The only difference was that the data and apps were all housed in a data center outside Washington, D.C. and replicated to another "This is not a company that's eager to pay for the latest and greatest IT if they didn't really need it, but they were willing to pay so that [redundancy]," Callow says. "If something happened at the headquarters, or to the VirtuStream's data center outside Washington, another in San Francisco could pick up the load and the company could keep invoicing."

Benefitting From Cloud

From an operational IT perspective, the biggest benefit of signing up with VirtuStream is the rapid, repeatable changes in capacity VirtuStream allows its customers, Callow says.

Diesel Direct's business is bursty--doubling or tripling from one day to the next, changing with the flow of invoices.

VirtuStream's service contract allows Diesel Direct to set a relatively high average baseline, then change its top capacity demand limit as often as it wants--every day if that's what works for the customer, which in the case of Diesel Direct it very much does, Callow says.
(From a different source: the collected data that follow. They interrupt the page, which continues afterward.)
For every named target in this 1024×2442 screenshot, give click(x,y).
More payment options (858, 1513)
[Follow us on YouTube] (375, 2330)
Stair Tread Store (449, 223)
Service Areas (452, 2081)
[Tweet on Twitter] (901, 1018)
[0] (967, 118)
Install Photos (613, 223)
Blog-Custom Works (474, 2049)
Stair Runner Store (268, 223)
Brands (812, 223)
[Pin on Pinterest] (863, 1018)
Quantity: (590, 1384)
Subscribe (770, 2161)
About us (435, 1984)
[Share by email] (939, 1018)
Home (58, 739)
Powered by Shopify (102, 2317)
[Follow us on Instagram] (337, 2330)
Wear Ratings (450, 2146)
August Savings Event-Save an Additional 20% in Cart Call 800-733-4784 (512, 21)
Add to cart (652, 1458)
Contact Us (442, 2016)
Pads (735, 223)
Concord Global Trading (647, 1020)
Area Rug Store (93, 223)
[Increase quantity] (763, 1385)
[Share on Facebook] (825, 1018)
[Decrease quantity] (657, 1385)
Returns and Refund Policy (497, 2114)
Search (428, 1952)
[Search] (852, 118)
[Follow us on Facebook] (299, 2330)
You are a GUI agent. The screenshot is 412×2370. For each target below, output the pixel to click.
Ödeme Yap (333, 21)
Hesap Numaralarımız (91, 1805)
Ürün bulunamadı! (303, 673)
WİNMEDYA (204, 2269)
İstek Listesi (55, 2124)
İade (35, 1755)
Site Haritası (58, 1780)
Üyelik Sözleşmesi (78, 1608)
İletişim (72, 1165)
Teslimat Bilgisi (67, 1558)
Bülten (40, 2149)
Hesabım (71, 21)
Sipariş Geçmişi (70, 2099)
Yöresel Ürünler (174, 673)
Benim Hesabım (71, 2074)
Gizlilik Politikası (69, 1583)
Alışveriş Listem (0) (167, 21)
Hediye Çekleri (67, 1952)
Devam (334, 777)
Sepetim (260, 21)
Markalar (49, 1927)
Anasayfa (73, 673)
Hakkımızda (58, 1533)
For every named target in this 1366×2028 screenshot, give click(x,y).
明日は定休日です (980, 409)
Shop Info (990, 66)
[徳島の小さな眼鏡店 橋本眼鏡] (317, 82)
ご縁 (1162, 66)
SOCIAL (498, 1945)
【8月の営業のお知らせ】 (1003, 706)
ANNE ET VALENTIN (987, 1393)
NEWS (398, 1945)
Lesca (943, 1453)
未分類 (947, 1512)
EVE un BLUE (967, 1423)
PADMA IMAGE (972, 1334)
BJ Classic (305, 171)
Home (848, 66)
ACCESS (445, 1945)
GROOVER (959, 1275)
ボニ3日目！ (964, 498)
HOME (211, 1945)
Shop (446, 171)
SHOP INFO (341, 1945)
On high-volume days, Callow says, adding capacity is as easy as changing a configuration screen; so is reducing capacity when the spike disappears.

Those changes save Diesel Direct both money and time. Rather than running reports and invoices all night Tuesdays, for example, the additional capacity lets the company run those resource-intensive processes during the day rather than overnight. That gets critical work done faster and more accurately than a process left to complete itself unattended.

There are limits on the capacity even of the weekly bursts Callow scheduled, but there is no comparison in speed and power to what came before.

The benefits from dynamic capacity management and professional management are "a perfect example of why people are going to embrace cloud computing even in $300 million non-tech-focused companies," Golden says. "They don't want to spend a lot of money on IT, don't have the budget to do best-practice on-premise kinds of things, so being able to leverage another company's resources on their behalf (VirtuStream) is a big win right there."

Diesel Direct also shows why, except for frequent announcements of new customers for SaaS companies, news is thin about when or why mid-sized companies adopt the cloud.

"Enterprises might have the luxury of making strategic decisions about cloud or other technology," Golden says. "In mid-sized companies things are very tactical. No cloud evangelist is going around the refueling industry saying 'there are ways to solve this problem.' "Companies make tactical decisions to solve their own problems and, five or 10 years later, we'll all wake up and realize we've changed the way we do everything," Golden says.